This function is consistent across chlorine in its liquid or granular form, but there are a lot of other things to keep in mind before settling on either liquid chlorine or chlorine granules to keep your swimming pool in tip-top shape all summer.
|Liquid Chlorine||Granular Chlorine|
|Readily available in bulk||Available in smaller quantities|
|Cheaper to buy in bulk||More costly|
|No residue||May leave residue|
|Requires acid additive to lower pH||Requires no additives|
|Shelf life of a few months||Shelf life of 5 years if stored properly|
|Popular choice for public pools||Popular choice for home pools|
Sodium hypochlorite, also known as liquid chlorine or liquid bleach, is the less costly method of swimming pool sanitizing and can often be purchased in bulk.
Due to the cost effectiveness and quantities available on the market, liquid chlorine is the popular choice for cleaning large, public pools.
Unfortunately, liquid chlorine users also have to add acid to their pools to counteract the high pH of liquid chlorine.
While not a very difficult task, this can complicate the sanitization process as you always need to have two products on hand and you need to perfect the acid to chlorine ratio.
Liquid chlorine does not have a very long shelf life, as its potency begins to diminish only two months after being exposed to air.
Granular chlorine, also called powder chlorine or granular shock, is the go-to option for private swimming pools, despite its slightly higher price tag.
Chlorine granules often only come in small containers, meaning that they aren’t ideal for very large bodies of water. This does, however, make them perfect for normal backyard pools.
Granular chlorine comes in two forms, dichloroisocyanuric acid and calcium hypochlorite, also known as dichlor and cal hypo.
Cal hypo is the most common choice due to its low price tag, but it also requires pool owners to add acid to their water to lower the pool water pH.
Dichlor, however, already has a pH of around 7 and thus requires no additives to provide safe, sanitized swimming pools.
Chlorine granules can sometimes leave residue on your pool walls as, unlike liquid chlorine, they need to dissolve to take effect. This problem can be resolved by disturbing the water and chlorine granules and ensuring continuous water movement.

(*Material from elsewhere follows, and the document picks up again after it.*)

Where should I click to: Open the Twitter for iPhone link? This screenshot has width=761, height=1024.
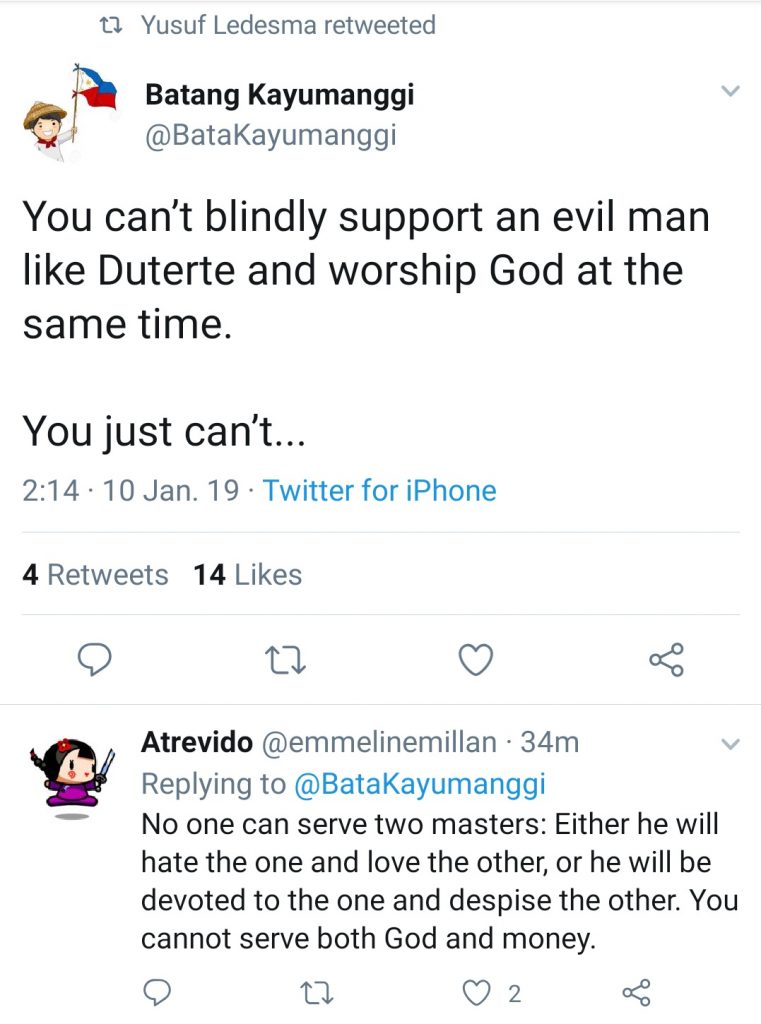click(x=379, y=491)
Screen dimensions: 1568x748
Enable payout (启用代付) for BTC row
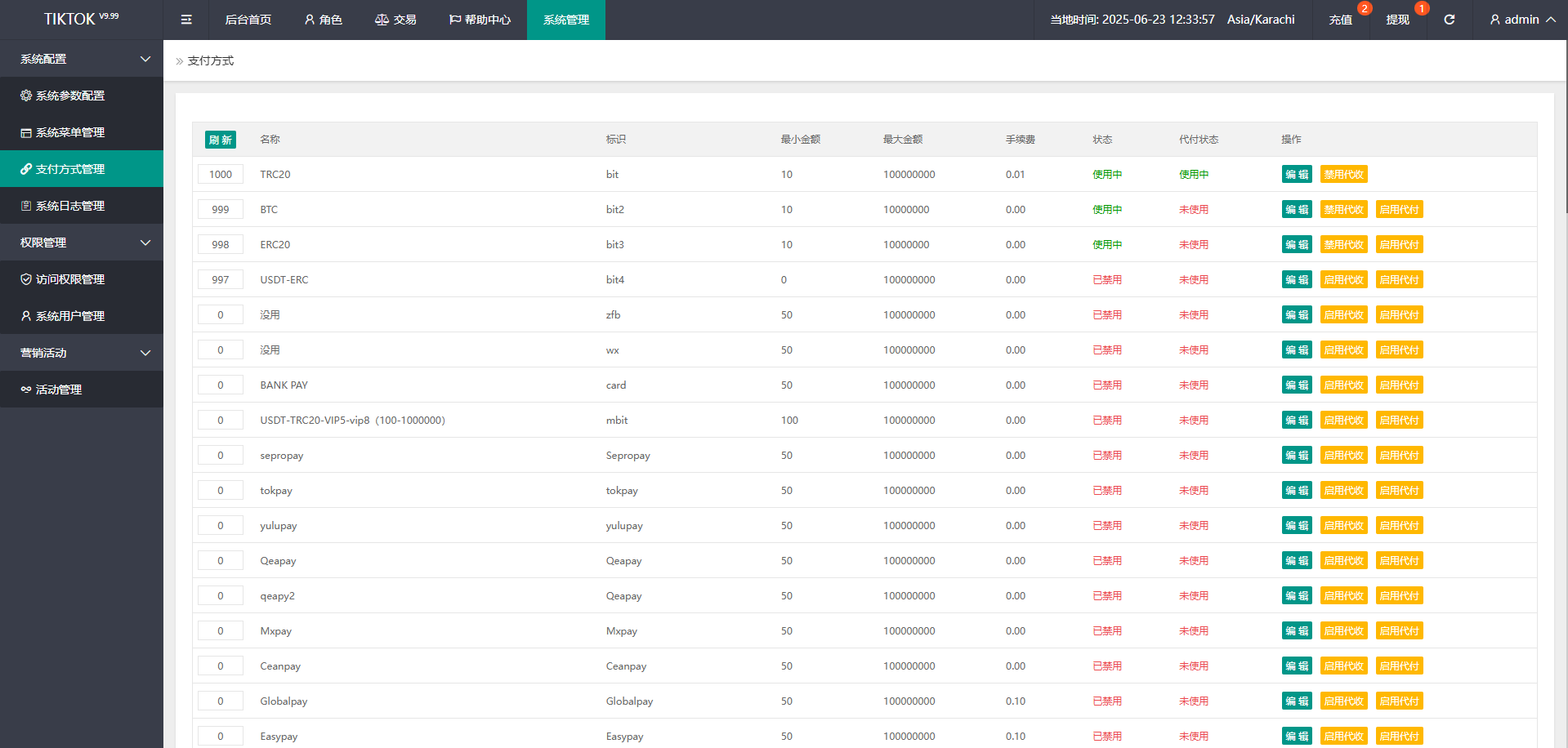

Chlorine granules have an impressive shelf life of up to 5 years if kept in the right conditions.
What’s the Best Option for Your Pool?
We would suggest liquid chlorine to public pool owners that have to perform frequent pool maintenance, as liquid chlorine is cheaper and easier to buy in bulk. Liquid chlorine may also be a good option for private pool owners with particularly large pools, but be careful not to buy too much at once, as it will expire rather quickly once opened.
Granular chlorine is a great option for private pool owners who just want to upkeep regular pools or perhaps even hot tubs. The price point is still quite fair if bought in small quantities and, depending on the type you buy, you may even be able to avoid the extra steps required by other chlorine types.
If you do happen to enjoy keeping your chlorine stock high, you can rest assured that your granular chlorine will stay effective for years to come.
The type of chlorine that is best for you will depend on your personal pool size and pool care needs, as both liquid chlorine and granular chlorine have advantages and disadvantages.
Typically, liquid chlorine is better for users who need to sanitize a lot of water often, while granular chlorine works great for users with smaller pools and less dire sanitization needs. Despite this, in the battle of liquid chlorine vs granular chlorine, there is no wrong answer.
We trust that this article has helped streamline your pool care process, leaving you free to enjoy your clear, safe swimming pool all summer long.
A ratio of 3.3 liters of liquid chlorine to 10 000 gallons of water should be added while the pool filter is running. This ratio ensures that you pool water is of healthy swimming quality and will provide the sought after clear, blue appearance.
A ratio of 1 pound of granular chlorine to 10 000 gallons of water should be added to your pool while the pool filter is running. This is enough to allow the chlorine to kill any harmful organisms while also adding that pristine, blue look to the water. The running filter promotes thorough chlorine circulation and prevents any residue.
In order to determine the frequency at which you need to add chlorine, it is best to test your water quality at least once a week using a manual or digital test kit. If your chlorine level is between 1 and 5 ppm, you are still in the clear, but if it drops below this, you will need to add chlorine to your swimming pool.